-------- Record set --------
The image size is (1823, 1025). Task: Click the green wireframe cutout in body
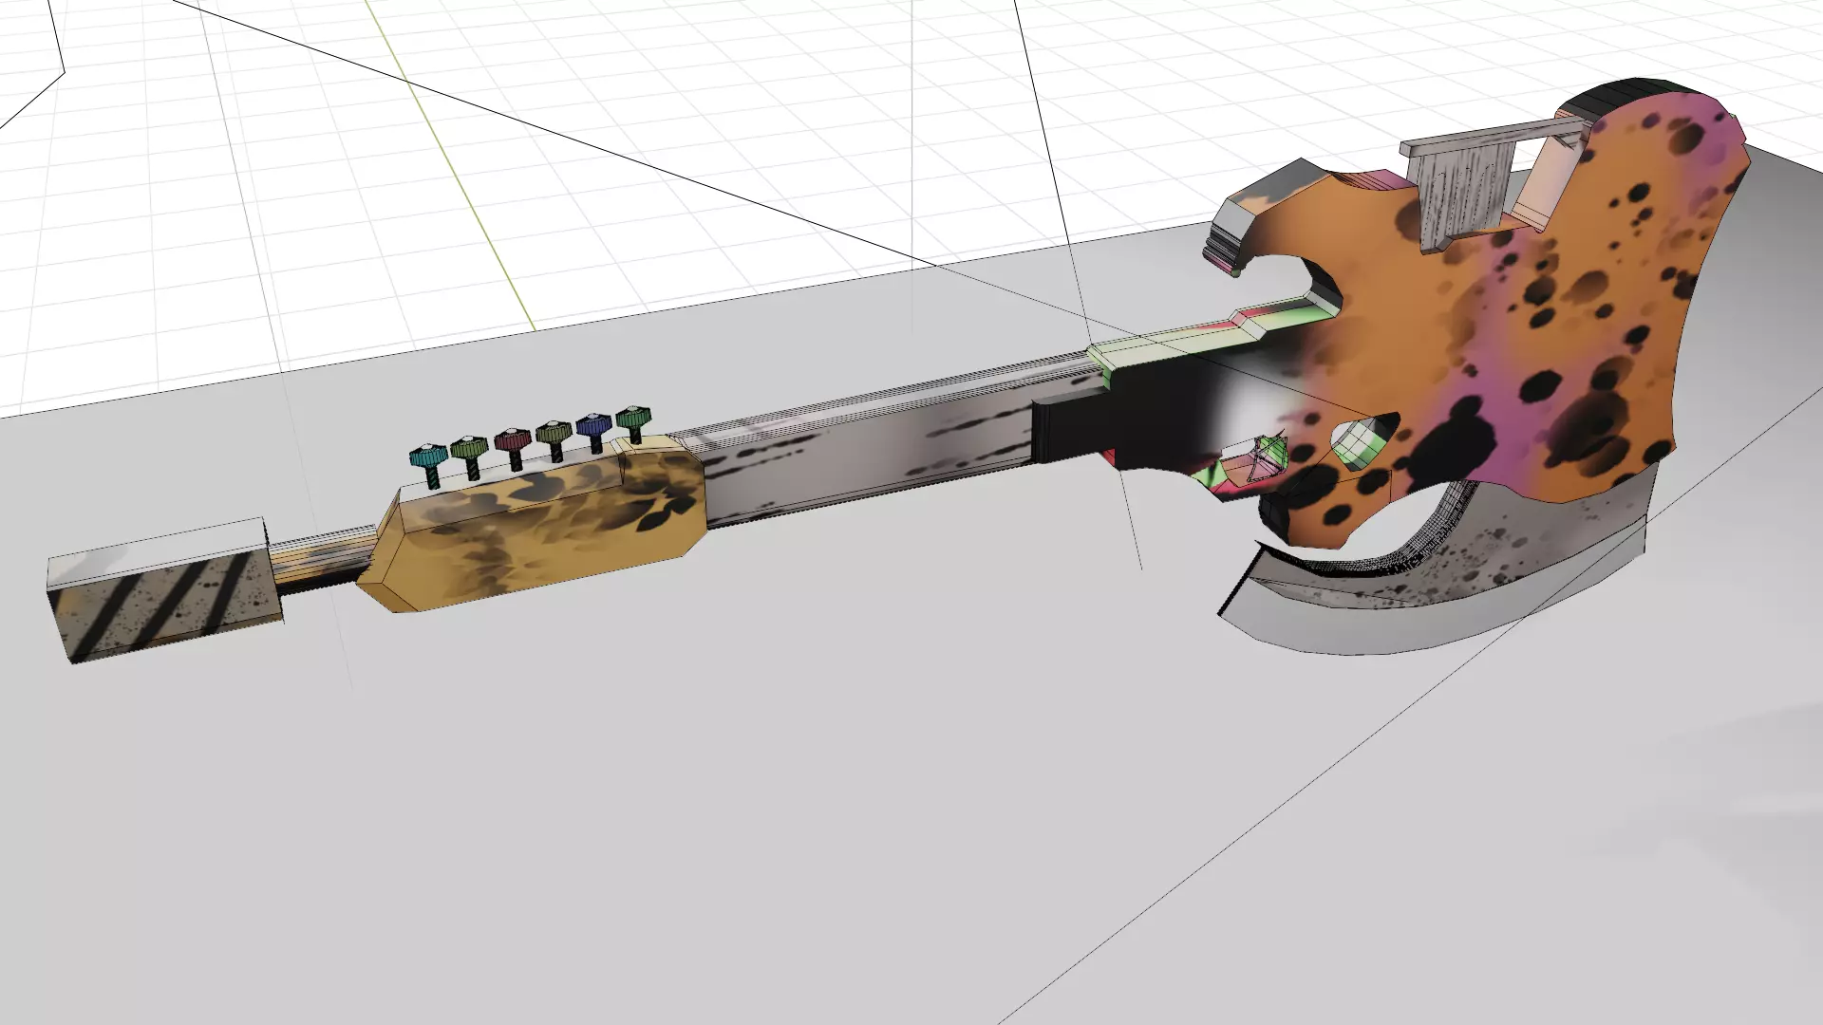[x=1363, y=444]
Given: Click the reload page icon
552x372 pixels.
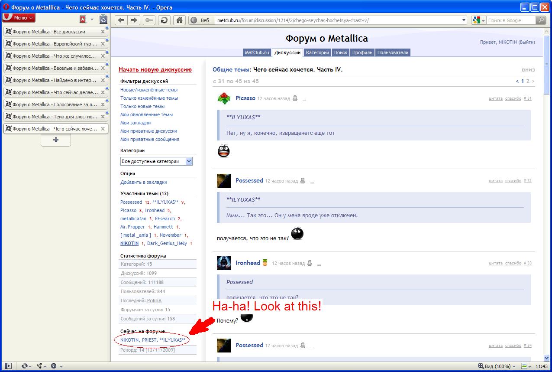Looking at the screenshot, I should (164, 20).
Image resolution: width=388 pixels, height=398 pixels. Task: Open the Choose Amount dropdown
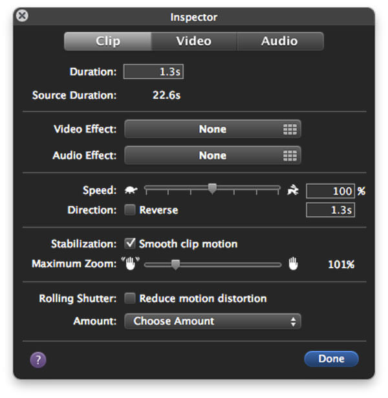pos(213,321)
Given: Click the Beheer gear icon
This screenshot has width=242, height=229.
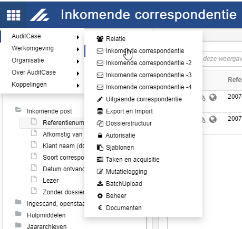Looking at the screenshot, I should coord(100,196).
--------
Quote the data above word for word, and leave out the pictures.

The image size is (1823, 1025). Task: Click the green wireframe cutout in body
[x=1363, y=444]
Given: Click the reload page icon
552x372 pixels.
Looking at the screenshot, I should (164, 20).
Image resolution: width=388 pixels, height=398 pixels. Task: Open the Choose Amount dropdown
pos(213,321)
Given: Click the Beheer gear icon
This screenshot has width=242, height=229.
Looking at the screenshot, I should coord(100,196).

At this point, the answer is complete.